Qui incontro Margaret, una piacevole signora dei Pirenei francesi che viaggia sola e parla bene svariate lingue. Concordiamo di noleggiare una moto a testa e di andare assieme ad esplorare l’isola. La prima tappa è An Thoi, nella punta meridionale di Phu Quoc, per salire sulla nuova funivia che in 8 km conduce alla spiaggia di Pinapple Island, certificata dal Guinness come “the longest on the sea cable car ride in the world”. Questo record è dovuto alla distanza tra i piloni ed alle loro dimensioni, alti fino a 164 metri, che danno la sensazione di volare sui villaggi, sulle barriere coralline e sul mare turchese dell’arcipelago, con vedute mozzafiato a 360 gradi.
Per il bagno scegliamo Sao Beach sul versante orientale dell’isola, per la sua sabbia bianca molto fine, mentre per cenare a base di pesce si torna a Duong Dong, dove i ristoranti si susseguono per chilometri e c’è solo l’imbarazzo della scelta.
Margaret è partita e nei giorni che seguono continuo a girare l’isola da solo, allo scopo di catalogare con scrupolo quante più baie, spiagge, villaggi, templi e luoghi possibili per avere così un’idea più completa di Phu Quoc. Rimango anche a piedi, con la moto totalmente in panne, ma per puro miracolo trovo un’officina a pochi metri. Resto ammirato nel vedere due ragazzi serissimi che, senza fiatare, in un’ora abbondante smontano il motore pezzo a pezzo e rimettono “a nuovo” il mezzo. Chiedono 4,20 euro in due. Tornato in sede, la signora del noleggio sostiene che sono stati cari: “Ti hanno fregato perché sei straniero”.
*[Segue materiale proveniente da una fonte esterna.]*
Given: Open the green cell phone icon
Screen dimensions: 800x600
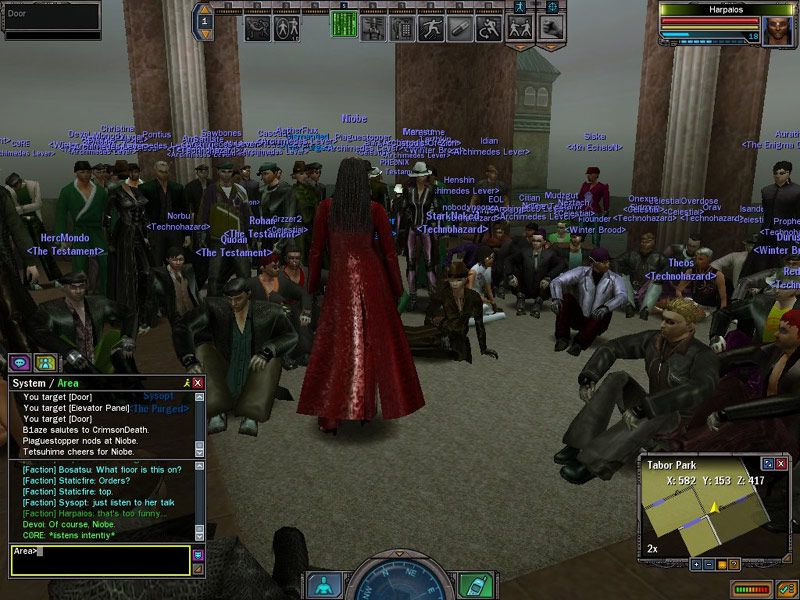Looking at the screenshot, I should (476, 585).
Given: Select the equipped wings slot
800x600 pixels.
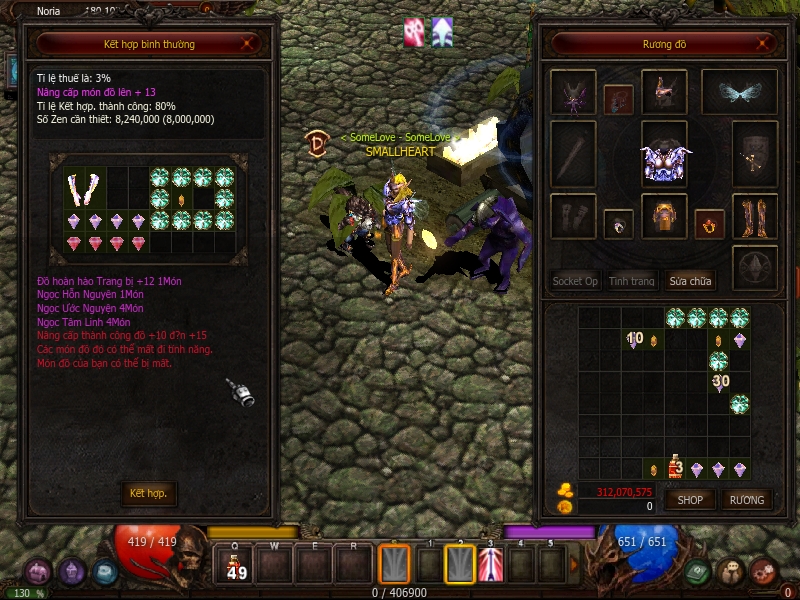Looking at the screenshot, I should click(739, 92).
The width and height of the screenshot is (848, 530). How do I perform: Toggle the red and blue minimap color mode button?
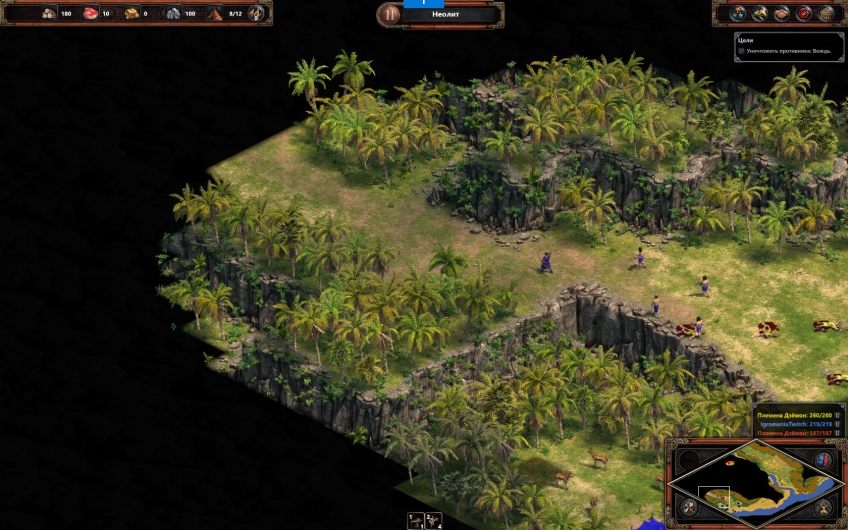[823, 459]
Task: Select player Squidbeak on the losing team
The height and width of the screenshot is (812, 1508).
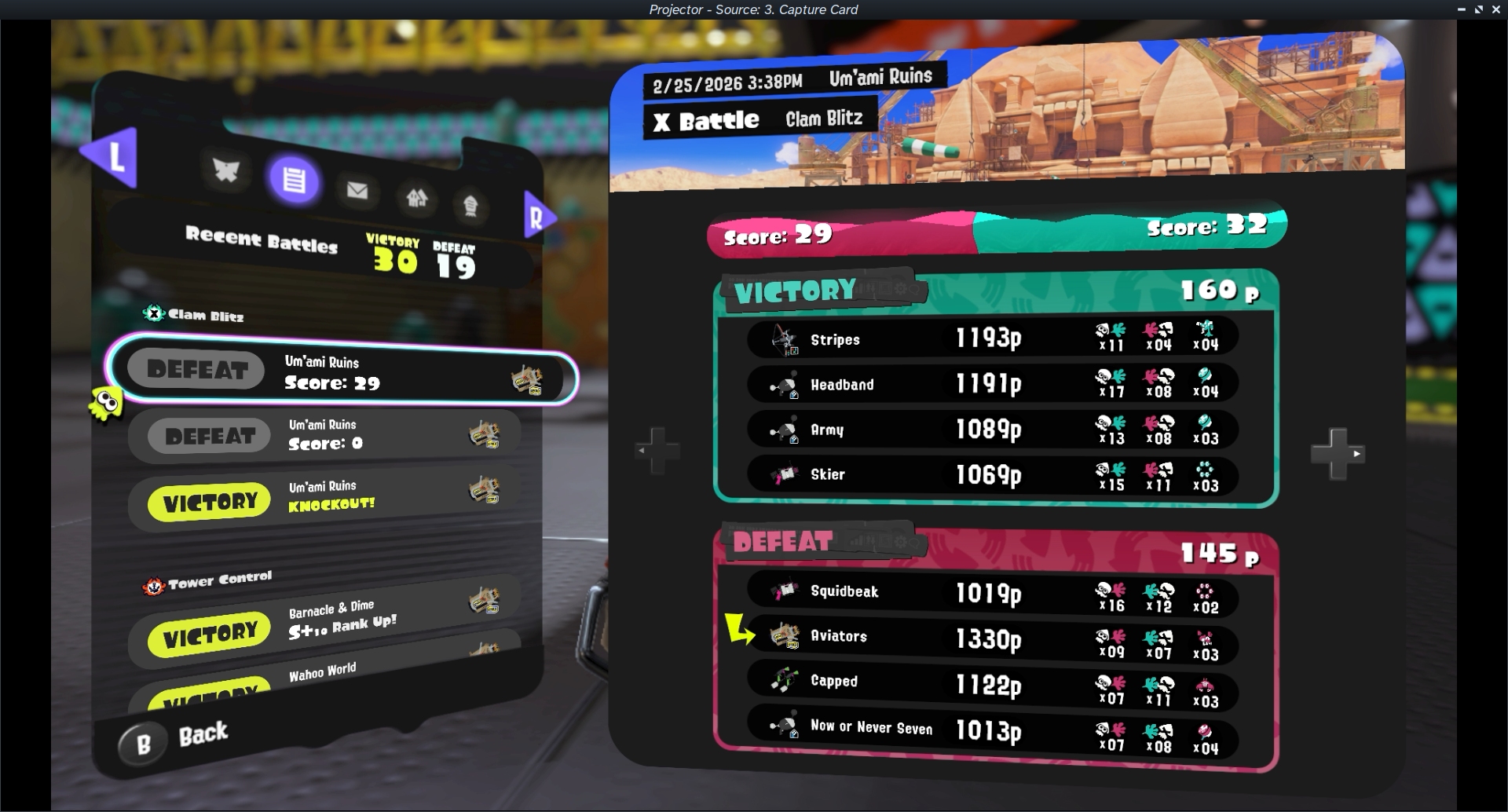Action: (x=992, y=593)
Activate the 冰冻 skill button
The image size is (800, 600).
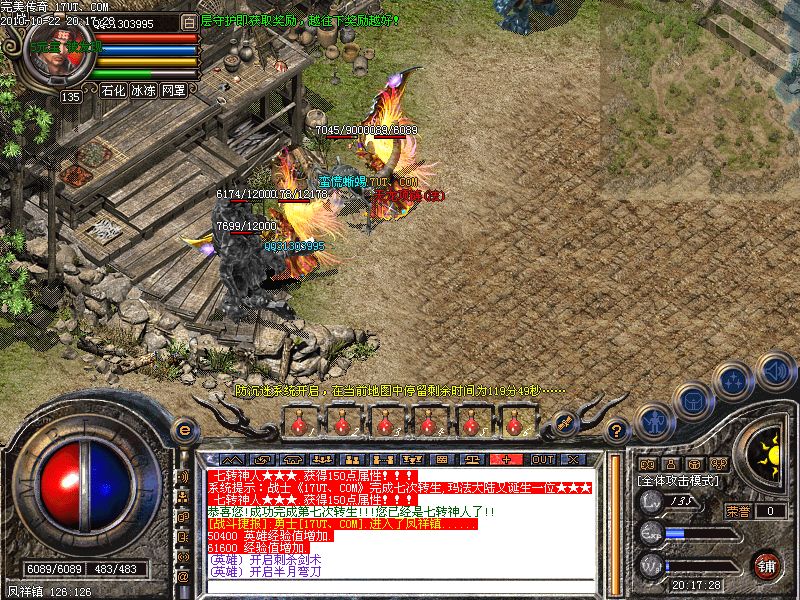point(144,90)
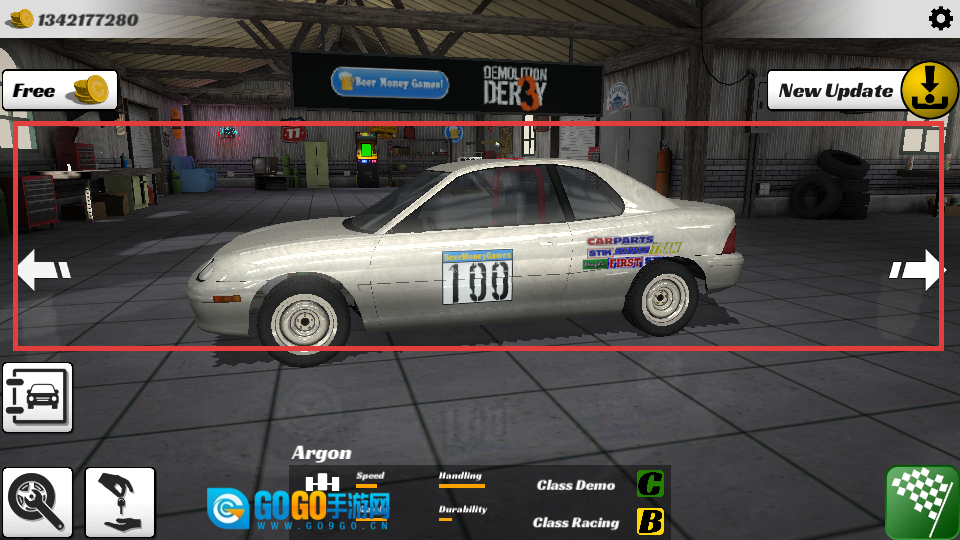Open the wrench upgrade workshop
This screenshot has width=960, height=540.
pyautogui.click(x=38, y=502)
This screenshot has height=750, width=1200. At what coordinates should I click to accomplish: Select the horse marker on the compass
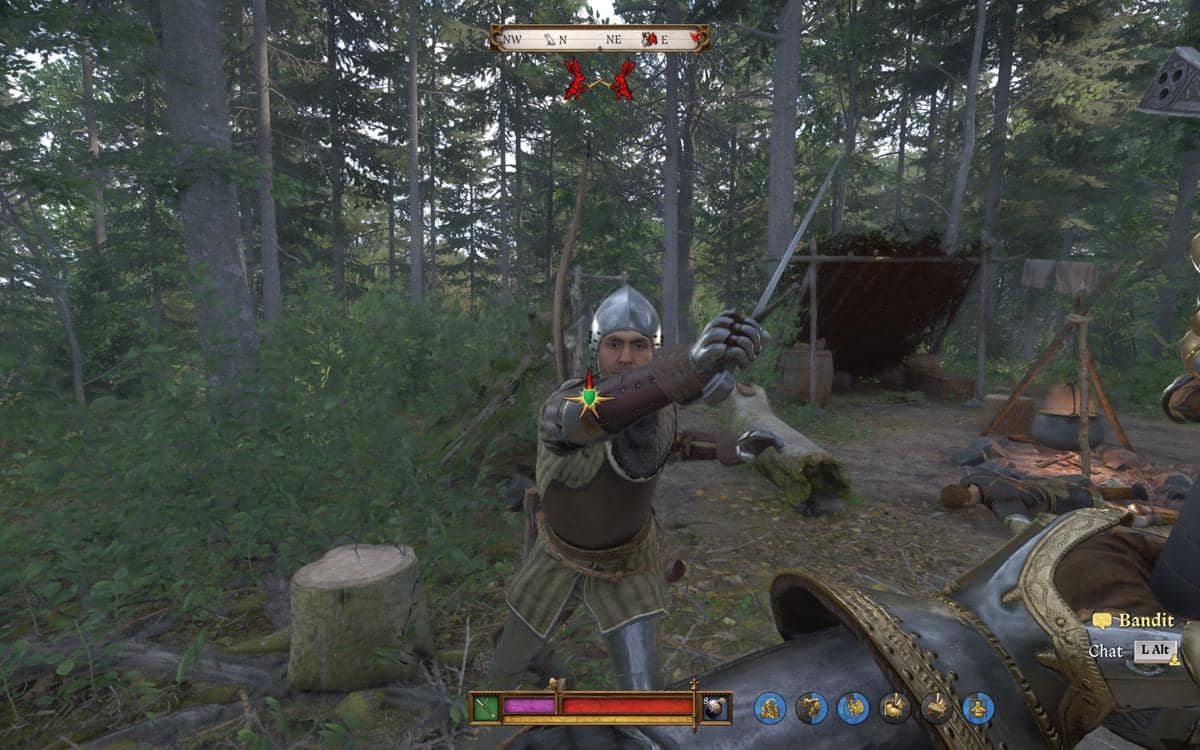coord(548,40)
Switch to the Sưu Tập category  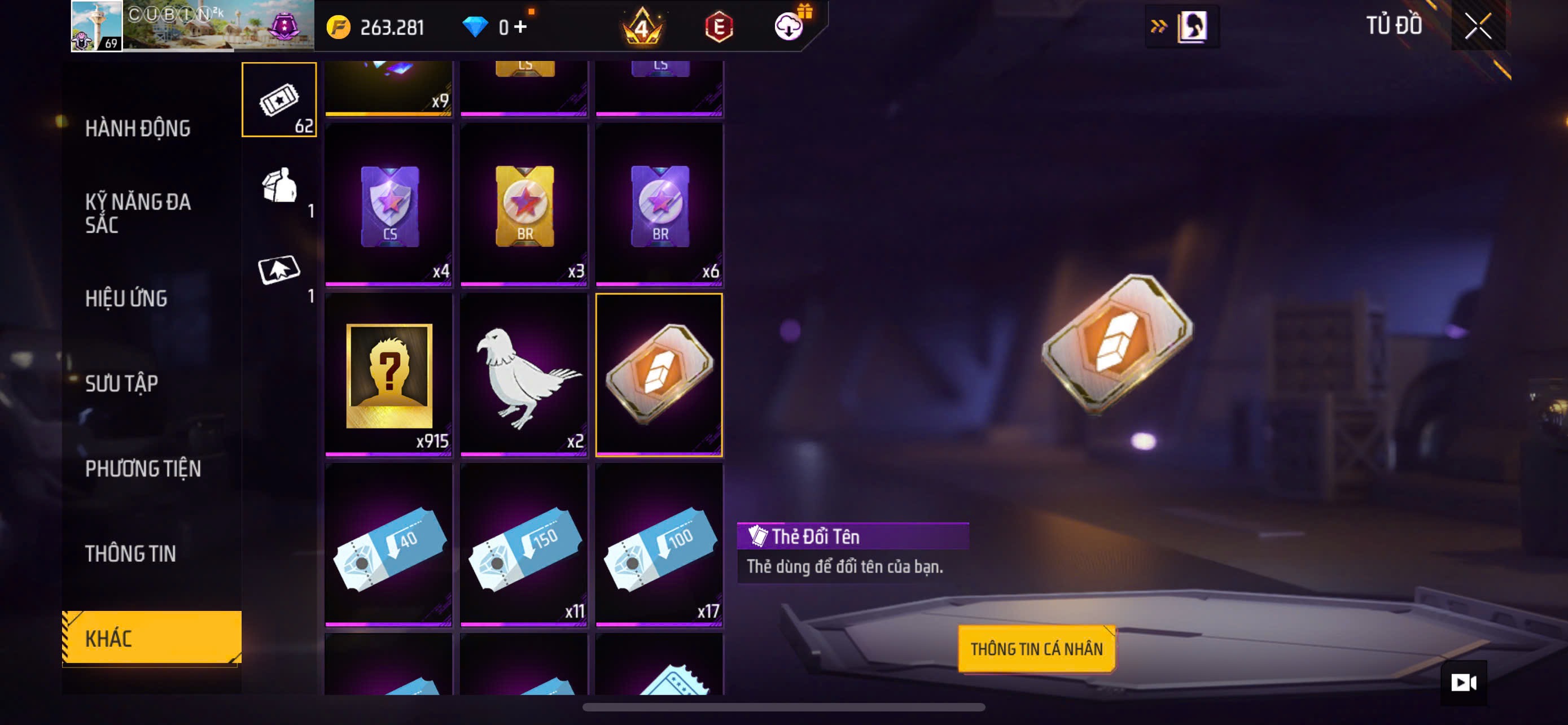pos(122,383)
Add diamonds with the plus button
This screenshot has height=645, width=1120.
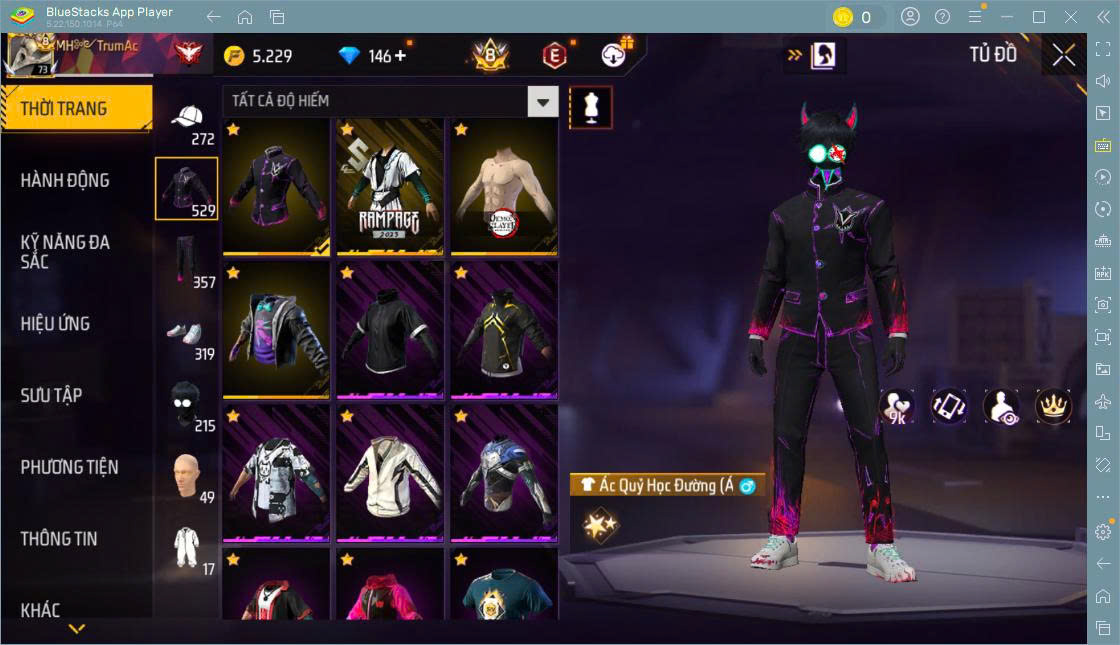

Mi è piaciuta molto l’atmosfera di Ham Ninh, caratterizzata da un immenso mercato pieno di colore e di vita, con i suoi ristoranti a palafitta allineati lungo il molo, ma anche quella delle spiaggette e del tempio di Dinh Than Nguyen Truc, nella zona di Ganh Dao, all’estrema punta di Nord-Ovest. Nel Sud-Ovest ho apprezzato la spiaggia del Sailing Club, egregiamente diretto dal sudafricano Philip Harris, che ha l’ambizione di creare qui una piccola Ibiza. Decisamente diverso, invece, il genere di interesse ed emozione che suscita Di Tic Nha Tù, meglio noto come Coconut Prison, il campo di concentramento americano che deteneva i vietcong ed i nordvietnamiti catturati durante la guerra. La ricostruzione delle varie ed atroci torture con manichini di cartapesta rende tutto tremendamente realistico, coinvolgente e sconvolgente, ma vale la pena visitarlo per non dimenticare e per rendersi conto di quanto può essere crudele l’essere umano e folle la guerra. La stessa notte ho avuto comunque un brutto incubo.
La settimana nell’isola si è conclusa con un bilancio tutto sommato positivo, sono stato bene anche se lascio Phu Quoc con sensazioni contrastanti. Per un viaggiatore autonomo trovo che sia dispersiva, con troppe zone privatizzate e molti alberghi in costruzione che prefigurano un futuro all’insegna del turismo di massa, cosa che disturba gli amanti delle immersioni che già lamentano acque torbide e sporcizia diffusa. Purtroppo di Paesi che hanno perso la loro autenticità ne ho visti molti e di peggiori, ma penso che qui in molti non faranno ritorno.